SUPPLIED PASSAGE =
Question

The cell potential of a redox reaction occurring in an electrochemical cell under any set of temperature and concentration conditions can be determined from the standard cell potential of the cell using the Nernst equation E = E° − RT nF ln Q where E is the cell potential of the cell, E° is the standard cell potential of the cell, R is the gas constant, T is the temperature in kelvin, n is the moles of electrons transferred in the reaction, and Q is the reaction quotient. Use this relationship to answer the problem below.

For the following oxidation-reduction reaction Cu2+(aq) + Ni(s) → Cu(s) + Ni2+(aq) the standard cell potential is 0.60 V. What is the actual cell potential of the cell if the temperature is 314 K, the initial Cu2+ concentration is 0.00107 M, and the initial Ni2+ concentration is 0.0183 M? (Note that the reaction involves the transfer of 2 moles of electrons, and the reaction quotient is 17.1.)

SHORT PROBLEM =
Revise the Nernst equation problem from "The cell potential of a" to "the problem below.", replacing "gas constant" with "universal gas constant".

INFORMATION SUPPLIED =
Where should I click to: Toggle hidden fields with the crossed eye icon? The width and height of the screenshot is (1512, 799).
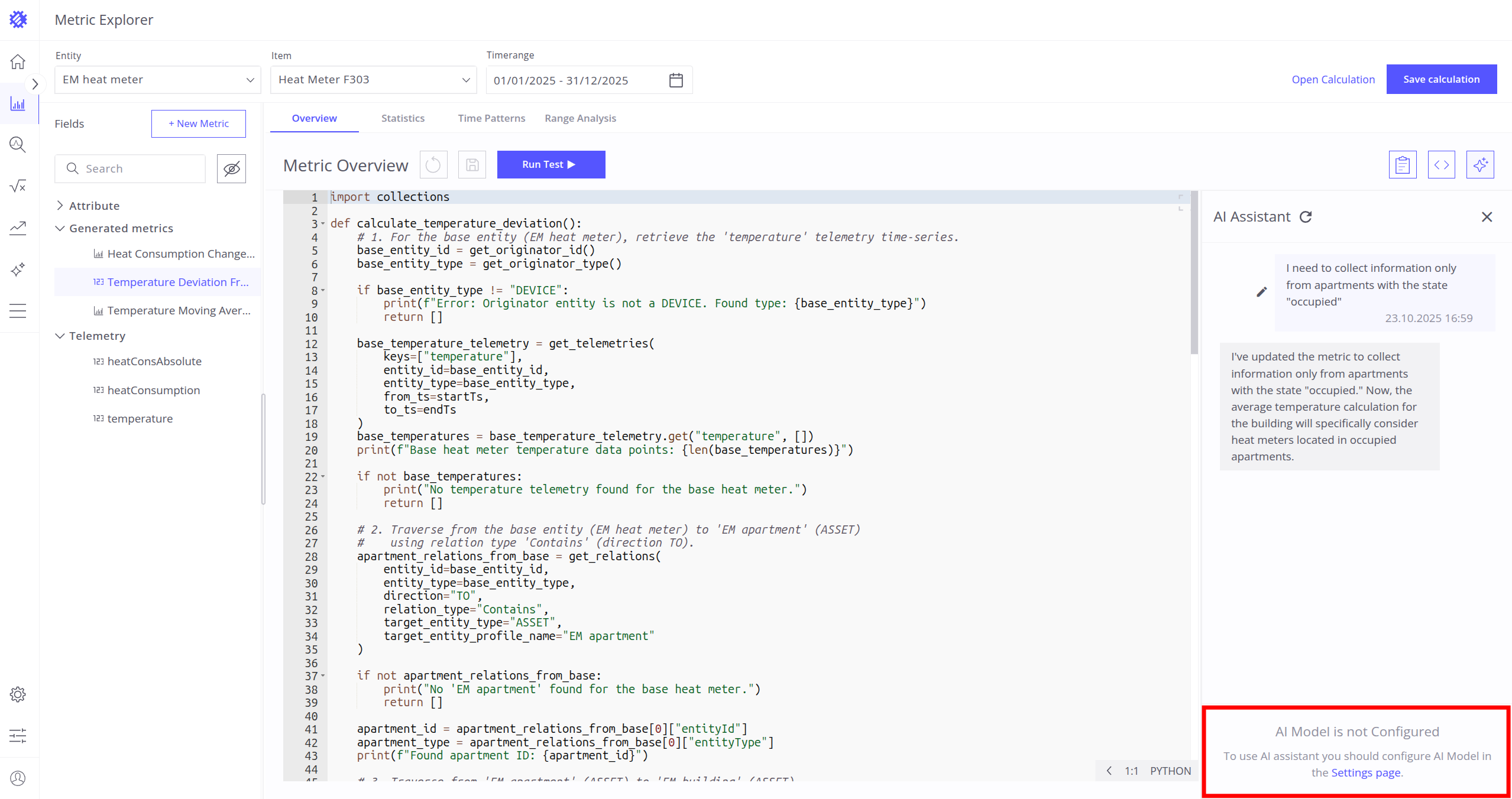[231, 169]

COMPLETE ANSWER =
The cell potential of a redox reaction occurring in an electrochemical cell under any set of temperature and concentration conditions can be determined from the standard cell potential of the cell using the Nernst equation E = E° − RT nF ln Q where E is the cell potential of the cell, E° is the standard cell potential of the cell, R is the universal gas constant, T is the temperature in kelvin, n is the moles of electrons transferred in the reaction, and Q is the reaction quotient. Use this relationship to answer the problem below.